Stable Audio uses a diffusion model, the same AI model that powers the company’s more popular image platform, Stable Diffusion, but trained with audio rather than images. Users can use it to generate songs or background audio for any project.
Audio diffusion models tend to generate a fixed length of audio, which is terrible for music production as songs can vary in length. Stability AI’s new platform lets users make sounds at different lengths, requiring the company to train on music and add text metadata around a song’s start and end time.
Previously, audio taught on a 30-second clip can only generate 30 seconds of audio and create arbitrary sections of songs. Stability AI said tweaking the model now allows users of Stable Audio to have more control over how long the song will be.
“Stable Audio represents the cutting-edge audio generation research by Stability AI’s generative audio research lab, Harmonai,” the company said in a statement. “We continue to improve our model architectures, datasets, and training procedures to improve output quality, controllability, inference speed, and output length.”
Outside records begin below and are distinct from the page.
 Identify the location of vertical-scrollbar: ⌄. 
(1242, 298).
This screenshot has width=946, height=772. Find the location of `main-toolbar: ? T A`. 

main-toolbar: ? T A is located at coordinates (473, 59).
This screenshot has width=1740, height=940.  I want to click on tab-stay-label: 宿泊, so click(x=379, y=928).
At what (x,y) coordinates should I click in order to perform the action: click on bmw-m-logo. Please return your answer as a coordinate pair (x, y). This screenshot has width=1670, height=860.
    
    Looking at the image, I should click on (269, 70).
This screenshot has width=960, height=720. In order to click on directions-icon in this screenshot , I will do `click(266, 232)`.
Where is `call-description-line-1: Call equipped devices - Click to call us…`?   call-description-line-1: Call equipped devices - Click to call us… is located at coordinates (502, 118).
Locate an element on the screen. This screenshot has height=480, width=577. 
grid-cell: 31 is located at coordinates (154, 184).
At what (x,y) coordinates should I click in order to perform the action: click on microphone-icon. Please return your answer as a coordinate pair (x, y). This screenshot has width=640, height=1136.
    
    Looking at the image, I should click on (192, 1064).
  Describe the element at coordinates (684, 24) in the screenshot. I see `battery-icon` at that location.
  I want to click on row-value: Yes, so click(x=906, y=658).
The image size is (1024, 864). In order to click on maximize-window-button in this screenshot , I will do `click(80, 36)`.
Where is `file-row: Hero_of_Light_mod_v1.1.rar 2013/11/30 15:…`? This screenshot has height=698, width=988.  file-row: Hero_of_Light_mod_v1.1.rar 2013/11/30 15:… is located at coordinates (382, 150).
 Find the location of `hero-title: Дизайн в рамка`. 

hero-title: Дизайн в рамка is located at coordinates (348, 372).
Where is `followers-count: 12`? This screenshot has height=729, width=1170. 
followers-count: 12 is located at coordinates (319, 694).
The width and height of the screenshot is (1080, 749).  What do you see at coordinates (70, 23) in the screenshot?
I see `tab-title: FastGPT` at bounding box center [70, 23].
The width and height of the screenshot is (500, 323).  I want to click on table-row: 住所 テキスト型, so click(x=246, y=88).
According to the company, it trained Stable Audio with “a dataset consisting of over 800,000 audio files containing music, sound effects, and single-instrument stems” and text metadata from stock music licensing company AudioSparx. The dataset represents more than 19,500 hours of sounds. By partnering with a licensing company, Stability AI says it has permission to use copyrighted material.
Stable Audio will have three pricing tiers: a free version that lets users create up to 45 seconds of audio for 20 tracks a month; an $11.99 Professional level for 500 tracks that are up to 90 seconds long; and an Enterprise subscription, through which companies can customize their usage and price. Those using the free version cannot commercially use audio they make with Stable Audio.
Text-to-audio generation is not new, as other big names in generative AI have been playing around with the concept. Meta released AudioCraft in August, a generative AI suite of models that help create natural-sounding ERM, sound, and music from prompts. It is so far only available to researchers and some audio professionals. Google’s MusicLM also lets people generate sounds but is only available for researchers.
As with other generative AI audio platforms, a big chunk of Stable Audio’s potential use cases will be in making background music for podcasts or videos to make those workflows faster.
Stability AI announced its plans to expand into audio generation and video and 3D images last year.